- **Task goal**
Render the stretch of entries from the line containing "Image resolution: width=602" through the line containing "Looking at the screenshot, I should pos(622,4).", both ends included, as a numbered list. Omit blank lines.

Item coordinate data

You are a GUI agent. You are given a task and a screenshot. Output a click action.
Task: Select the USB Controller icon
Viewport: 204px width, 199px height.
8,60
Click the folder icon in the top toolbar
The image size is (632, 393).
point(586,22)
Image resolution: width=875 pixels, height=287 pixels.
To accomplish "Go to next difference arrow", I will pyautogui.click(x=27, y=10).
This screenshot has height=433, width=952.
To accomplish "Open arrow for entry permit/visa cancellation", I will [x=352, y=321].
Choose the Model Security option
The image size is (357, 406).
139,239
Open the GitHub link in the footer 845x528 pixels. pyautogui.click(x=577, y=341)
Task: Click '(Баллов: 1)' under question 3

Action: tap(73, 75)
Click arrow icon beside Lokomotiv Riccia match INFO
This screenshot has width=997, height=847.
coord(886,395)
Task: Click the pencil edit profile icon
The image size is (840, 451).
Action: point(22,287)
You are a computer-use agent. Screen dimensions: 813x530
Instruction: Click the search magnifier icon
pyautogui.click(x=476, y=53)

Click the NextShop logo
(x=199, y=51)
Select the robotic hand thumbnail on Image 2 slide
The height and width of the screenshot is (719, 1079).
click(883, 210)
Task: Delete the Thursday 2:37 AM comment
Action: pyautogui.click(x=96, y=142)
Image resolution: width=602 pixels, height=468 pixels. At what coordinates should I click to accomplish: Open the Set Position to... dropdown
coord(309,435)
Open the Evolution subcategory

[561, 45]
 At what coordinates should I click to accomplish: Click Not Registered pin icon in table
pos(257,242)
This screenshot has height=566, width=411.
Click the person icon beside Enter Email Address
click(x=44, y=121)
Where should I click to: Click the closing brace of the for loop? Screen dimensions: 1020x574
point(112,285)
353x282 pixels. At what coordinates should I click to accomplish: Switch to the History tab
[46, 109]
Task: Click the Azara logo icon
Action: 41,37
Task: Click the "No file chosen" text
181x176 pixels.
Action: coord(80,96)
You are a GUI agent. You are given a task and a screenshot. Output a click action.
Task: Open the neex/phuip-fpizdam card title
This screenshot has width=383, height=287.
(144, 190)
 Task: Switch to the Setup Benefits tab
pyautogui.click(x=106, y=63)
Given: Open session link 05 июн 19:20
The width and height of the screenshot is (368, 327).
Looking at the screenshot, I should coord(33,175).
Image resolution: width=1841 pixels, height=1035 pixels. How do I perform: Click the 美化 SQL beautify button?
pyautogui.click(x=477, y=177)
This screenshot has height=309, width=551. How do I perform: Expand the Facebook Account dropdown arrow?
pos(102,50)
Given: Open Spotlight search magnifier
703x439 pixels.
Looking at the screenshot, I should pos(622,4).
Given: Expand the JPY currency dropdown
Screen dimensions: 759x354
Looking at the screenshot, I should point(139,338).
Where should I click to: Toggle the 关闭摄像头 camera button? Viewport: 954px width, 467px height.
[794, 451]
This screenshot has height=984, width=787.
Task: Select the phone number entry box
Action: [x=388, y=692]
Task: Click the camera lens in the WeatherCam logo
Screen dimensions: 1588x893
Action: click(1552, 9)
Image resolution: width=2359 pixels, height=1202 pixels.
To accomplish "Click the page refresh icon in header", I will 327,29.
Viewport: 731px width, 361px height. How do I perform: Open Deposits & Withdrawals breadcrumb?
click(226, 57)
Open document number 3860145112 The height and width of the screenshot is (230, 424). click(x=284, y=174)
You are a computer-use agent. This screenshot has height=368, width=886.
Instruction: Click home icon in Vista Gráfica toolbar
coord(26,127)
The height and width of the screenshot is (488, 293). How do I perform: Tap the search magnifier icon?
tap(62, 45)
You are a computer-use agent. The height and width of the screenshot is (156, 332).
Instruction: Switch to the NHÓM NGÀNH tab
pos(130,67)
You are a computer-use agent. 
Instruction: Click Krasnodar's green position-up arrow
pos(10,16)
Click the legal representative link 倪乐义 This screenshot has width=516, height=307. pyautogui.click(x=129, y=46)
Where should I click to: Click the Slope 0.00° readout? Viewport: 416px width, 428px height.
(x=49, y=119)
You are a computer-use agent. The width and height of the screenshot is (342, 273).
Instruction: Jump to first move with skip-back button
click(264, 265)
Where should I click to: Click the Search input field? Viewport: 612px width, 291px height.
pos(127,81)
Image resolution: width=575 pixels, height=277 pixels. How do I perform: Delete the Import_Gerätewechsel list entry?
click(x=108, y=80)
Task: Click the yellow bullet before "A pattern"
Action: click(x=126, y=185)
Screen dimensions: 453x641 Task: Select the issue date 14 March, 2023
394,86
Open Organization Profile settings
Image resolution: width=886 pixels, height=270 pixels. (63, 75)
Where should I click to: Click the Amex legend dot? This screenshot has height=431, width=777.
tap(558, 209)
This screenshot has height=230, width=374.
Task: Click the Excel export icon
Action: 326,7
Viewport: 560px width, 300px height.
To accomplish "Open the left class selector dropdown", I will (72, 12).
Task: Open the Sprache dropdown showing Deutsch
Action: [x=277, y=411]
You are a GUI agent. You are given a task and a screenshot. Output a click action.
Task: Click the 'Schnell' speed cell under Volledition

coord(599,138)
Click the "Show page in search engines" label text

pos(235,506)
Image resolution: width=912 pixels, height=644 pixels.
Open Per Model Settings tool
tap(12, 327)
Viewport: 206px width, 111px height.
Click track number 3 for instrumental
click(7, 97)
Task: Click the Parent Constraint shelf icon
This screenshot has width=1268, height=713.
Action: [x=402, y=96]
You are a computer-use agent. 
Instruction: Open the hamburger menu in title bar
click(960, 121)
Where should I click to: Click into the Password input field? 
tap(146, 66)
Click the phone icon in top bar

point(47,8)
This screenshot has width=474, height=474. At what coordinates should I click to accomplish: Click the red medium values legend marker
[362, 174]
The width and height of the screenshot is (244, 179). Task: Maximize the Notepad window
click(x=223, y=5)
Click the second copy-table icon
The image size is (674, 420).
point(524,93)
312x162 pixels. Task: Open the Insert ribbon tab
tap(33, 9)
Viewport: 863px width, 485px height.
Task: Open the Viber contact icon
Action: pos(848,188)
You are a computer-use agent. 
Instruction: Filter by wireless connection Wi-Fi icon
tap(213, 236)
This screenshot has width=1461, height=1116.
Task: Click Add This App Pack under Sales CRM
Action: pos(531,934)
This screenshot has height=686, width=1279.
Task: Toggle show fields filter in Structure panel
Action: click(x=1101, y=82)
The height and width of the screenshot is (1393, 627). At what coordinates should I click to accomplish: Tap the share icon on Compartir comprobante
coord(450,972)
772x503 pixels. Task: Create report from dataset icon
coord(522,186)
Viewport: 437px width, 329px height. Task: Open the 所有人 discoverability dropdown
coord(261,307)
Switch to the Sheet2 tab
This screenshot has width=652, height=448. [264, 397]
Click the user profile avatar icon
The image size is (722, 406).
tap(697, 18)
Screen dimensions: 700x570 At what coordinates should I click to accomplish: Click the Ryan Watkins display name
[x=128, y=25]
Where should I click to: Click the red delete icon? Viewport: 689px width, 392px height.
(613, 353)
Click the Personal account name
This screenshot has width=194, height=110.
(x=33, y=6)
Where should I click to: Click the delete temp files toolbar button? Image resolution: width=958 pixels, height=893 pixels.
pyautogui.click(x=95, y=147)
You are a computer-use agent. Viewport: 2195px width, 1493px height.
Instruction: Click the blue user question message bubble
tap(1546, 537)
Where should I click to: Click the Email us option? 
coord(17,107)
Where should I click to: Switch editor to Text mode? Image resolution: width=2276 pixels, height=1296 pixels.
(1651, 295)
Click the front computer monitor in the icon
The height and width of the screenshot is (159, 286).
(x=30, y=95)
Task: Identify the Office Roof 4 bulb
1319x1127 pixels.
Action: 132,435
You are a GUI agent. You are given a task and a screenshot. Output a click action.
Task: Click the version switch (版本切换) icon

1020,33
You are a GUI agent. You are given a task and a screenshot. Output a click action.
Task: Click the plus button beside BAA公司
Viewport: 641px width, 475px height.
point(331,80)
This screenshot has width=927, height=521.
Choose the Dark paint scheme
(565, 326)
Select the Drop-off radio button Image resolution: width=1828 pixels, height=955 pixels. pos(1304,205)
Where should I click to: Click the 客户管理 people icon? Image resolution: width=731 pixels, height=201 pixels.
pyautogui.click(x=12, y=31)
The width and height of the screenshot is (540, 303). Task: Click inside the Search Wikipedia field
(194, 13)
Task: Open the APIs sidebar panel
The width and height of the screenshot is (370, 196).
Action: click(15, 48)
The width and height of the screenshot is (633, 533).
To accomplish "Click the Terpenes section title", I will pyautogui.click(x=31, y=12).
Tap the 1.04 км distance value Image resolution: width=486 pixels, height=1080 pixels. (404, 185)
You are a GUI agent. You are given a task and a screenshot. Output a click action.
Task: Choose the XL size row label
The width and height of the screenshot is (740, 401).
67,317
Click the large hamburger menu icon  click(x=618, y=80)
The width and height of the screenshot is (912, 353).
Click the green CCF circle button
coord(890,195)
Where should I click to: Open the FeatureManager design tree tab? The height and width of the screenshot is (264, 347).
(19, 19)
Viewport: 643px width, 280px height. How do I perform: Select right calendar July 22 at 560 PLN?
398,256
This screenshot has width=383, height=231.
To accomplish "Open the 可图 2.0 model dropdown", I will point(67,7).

- **Final result**
1. Image resolution: width=602 pixels, height=468 pixels. At what coordinates should I click to accomplish: Open the Set Position to... dropdown
2. coord(309,435)
3. Open the Evolution subcategory
4. [561, 45]
5.  At what coordinates should I click to accomplish: Click Not Registered pin icon in table
6. pos(257,242)
7. This screenshot has height=566, width=411.
8. Click the person icon beside Enter Email Address
9. click(x=44, y=121)
10. Where should I click to: Click the closing brace of the for loop? Screen dimensions: 1020x574
11. point(112,285)
12. 353x282 pixels. At what coordinates should I click to accomplish: Switch to the History tab
13. [46, 109]
14. Task: Click the Azara logo icon
15. Action: 41,37
16. Task: Click the "No file chosen" text
17. 181x176 pixels.
18. Action: coord(80,96)
19. You are a GUI agent. You are given a task and a screenshot. Output a click action.
20. Task: Open the neex/phuip-fpizdam card title
21. This screenshot has width=383, height=287.
22. (144, 190)
23.  Task: Switch to the Setup Benefits tab
24. pyautogui.click(x=106, y=63)
25. Given: Open session link 05 июн 19:20
26. The width and height of the screenshot is (368, 327).
27. Looking at the screenshot, I should coord(33,175).
28. Image resolution: width=1841 pixels, height=1035 pixels. How do I perform: Click the 美化 SQL beautify button?
29. pyautogui.click(x=477, y=177)
30. This screenshot has height=309, width=551. How do I perform: Expand the Facebook Account dropdown arrow?
31. pos(102,50)
32. Given: Open Spotlight search magnifier
33. 703x439 pixels.
34. Looking at the screenshot, I should pos(622,4).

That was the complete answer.